8 This view seems to have found greater initial acceptance among U.S. based panelists, in recognition of the “robust free speech tradition” of the United States reflected in the First Amendment. See, e.g., Howard Jarvis Taxpayers Association v. Paul McCauley, WIPO Case No. D2004-0014; Action Instruments, Inc. v. Technology Associates, WIPO Case No. D2003-0024; TMP Worldwide Inc. v. Jennifer L. Potter, WIPO Case No. D2000-0536; Bridgestone Firestone, Inc. v. Myers, WIPO Case No. D2000-0190. Nevertheless, other U.S. based panelists, noting that the Policy’s ultimate concern is the potential for false and misleading association, have applied an initial interest confusion approach, concluding that a respondent cannot have a legitimate interest in using a domain name identical to the complainant’s mark, regardless of the content of the respondent’s website. See Justice for Children v. R neetso / Robert W. O’Steen, WIPO Case No. D2004-0175; Texans For Lawsuit Reform, Inc. v. Kelly Fero, WIPO Case No. D2004-0778.

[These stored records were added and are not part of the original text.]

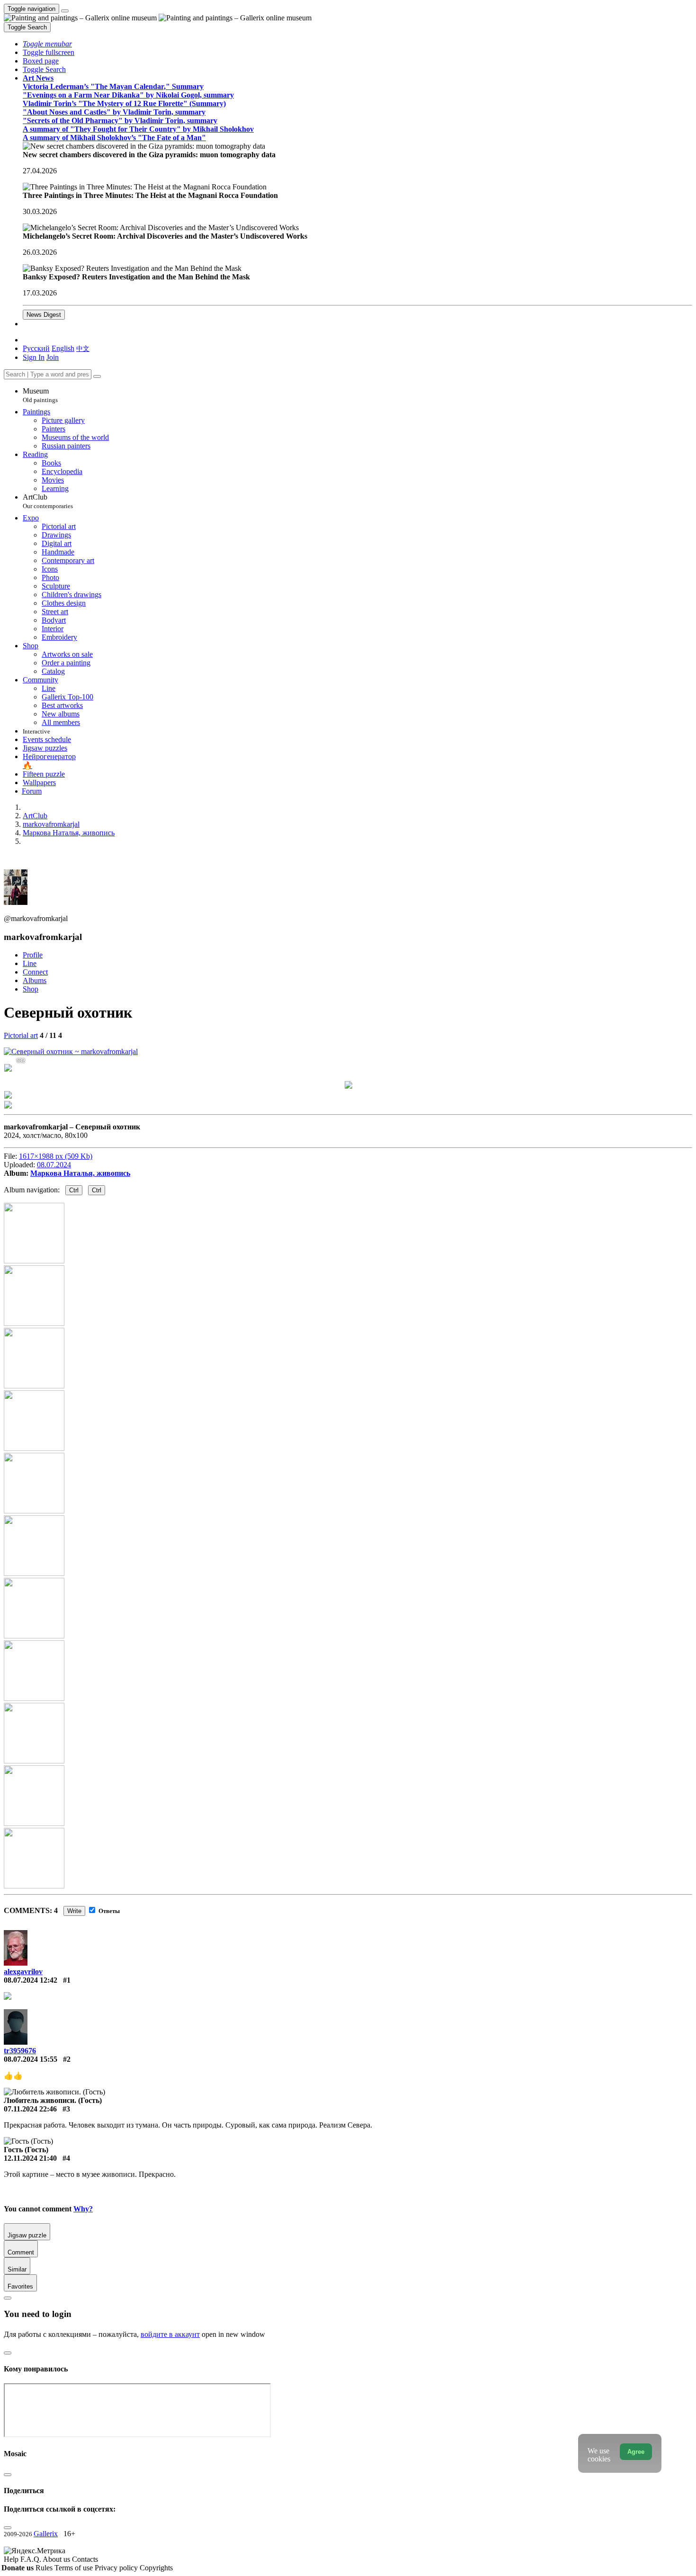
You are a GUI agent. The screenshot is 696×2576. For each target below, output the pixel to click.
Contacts (85, 2559)
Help (12, 2559)
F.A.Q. (31, 2559)
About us (57, 2559)
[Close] (97, 376)
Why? (83, 2209)
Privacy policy (117, 2568)
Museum (40, 395)
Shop (30, 989)
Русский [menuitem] (36, 348)
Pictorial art (21, 1035)
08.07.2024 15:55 (30, 2059)
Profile (33, 955)
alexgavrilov (23, 1972)
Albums (34, 980)
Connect (35, 972)
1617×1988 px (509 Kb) (55, 1156)
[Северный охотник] (71, 1051)
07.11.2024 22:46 (30, 2109)
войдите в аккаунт (170, 2334)
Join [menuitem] (52, 357)
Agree (635, 2451)
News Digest (44, 314)
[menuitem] (82, 348)
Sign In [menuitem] (34, 357)
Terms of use (74, 2568)
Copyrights (156, 2568)
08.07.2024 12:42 (30, 1980)
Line (29, 963)
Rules (45, 2568)
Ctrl (74, 1190)
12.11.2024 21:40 (30, 2158)
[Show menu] (65, 10)
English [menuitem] (63, 348)
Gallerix (46, 2534)
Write (74, 1910)
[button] (47, 44)
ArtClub (48, 501)
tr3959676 (20, 2051)
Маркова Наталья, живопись (80, 1173)
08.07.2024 (54, 1165)
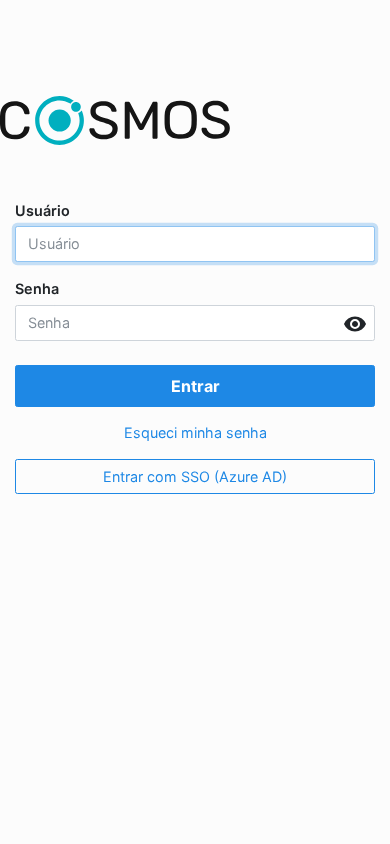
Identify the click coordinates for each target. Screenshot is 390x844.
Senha (37, 288)
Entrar (195, 386)
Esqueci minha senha (195, 432)
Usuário (42, 210)
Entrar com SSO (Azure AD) (195, 476)
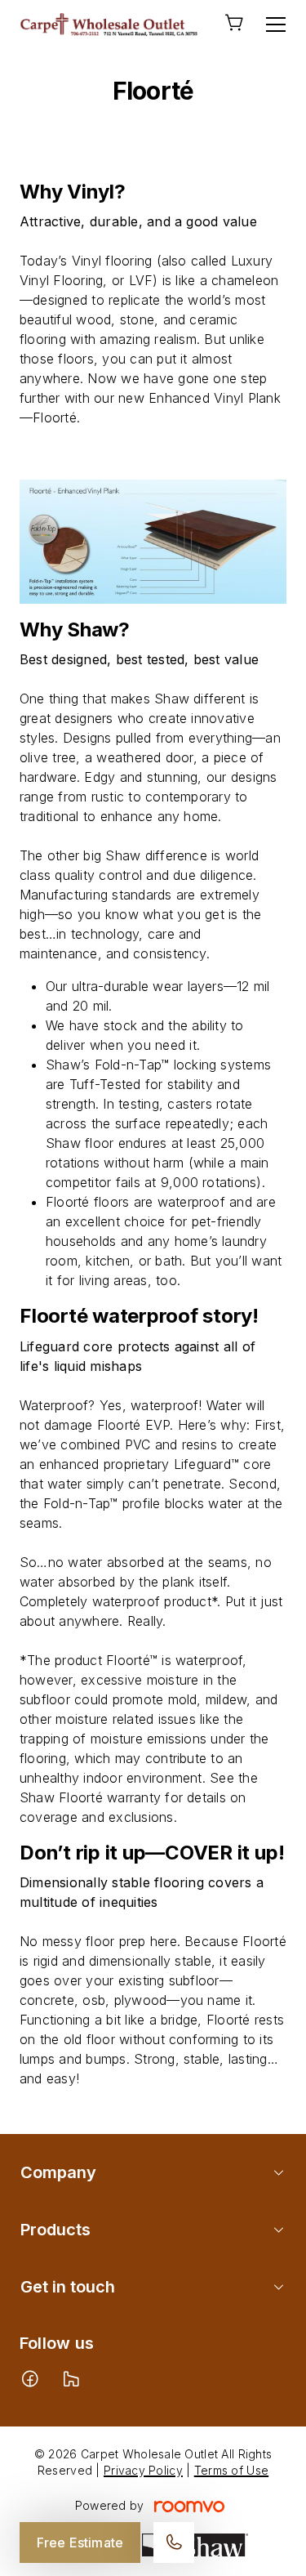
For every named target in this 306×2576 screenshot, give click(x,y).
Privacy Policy (143, 2470)
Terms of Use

9 See Covance, Inc. and Covance Laboratories Ltd. v. The Covance Campaign, WIPO Case No. D2004-0206; CBS Broadcasting Inc., f/k/a CBS Inc v. Nabil Z. aghloul, WIPO Case No. D2004-0988.

10 See, e.g., New York Times Co. v. New York Internet Services, WIPO Case No. D2000-1072 (finding substantial evidence of actual public confusion as to the complainant’s affiliation with the respondent’s website); Council of American Survey Research Organizations v. The Consumer Information Organization LLC aka Pinelands Web Services, WIPO Case No. D2002-0377 (criticism site used to market products, respondent owned over 1200 domain names, and many of respondent’s domain names incorporated famous marks); Estйe Lauder, Inc. v. estelauder.com, estelauder.net, and Jeff Hanna, WIPO Case No. D2000-0869 (domains of complaint sites suggested typosquatting, there was evidence of actual confusion, and respondent reserved other domain names incorporating famous marks); Rollerblade, Inc. v. Chris McCrady, WIPO Case No. D2000-0429 (respondent’s noncommercial use of domain name pretextual where respondent made “overtures to be bought off” in order to transfer domain name).

11 Refer to WIPO Overview of WIPO Panel Views on Selected UDRP Questions, para. 2.5.

12 Of course, transfer of the domain names does not abridge Respondent's free speech rights in any way; it merely prevents his using Complainant's mark misleadingly to attract the public when he does so. Justice for Children, supra.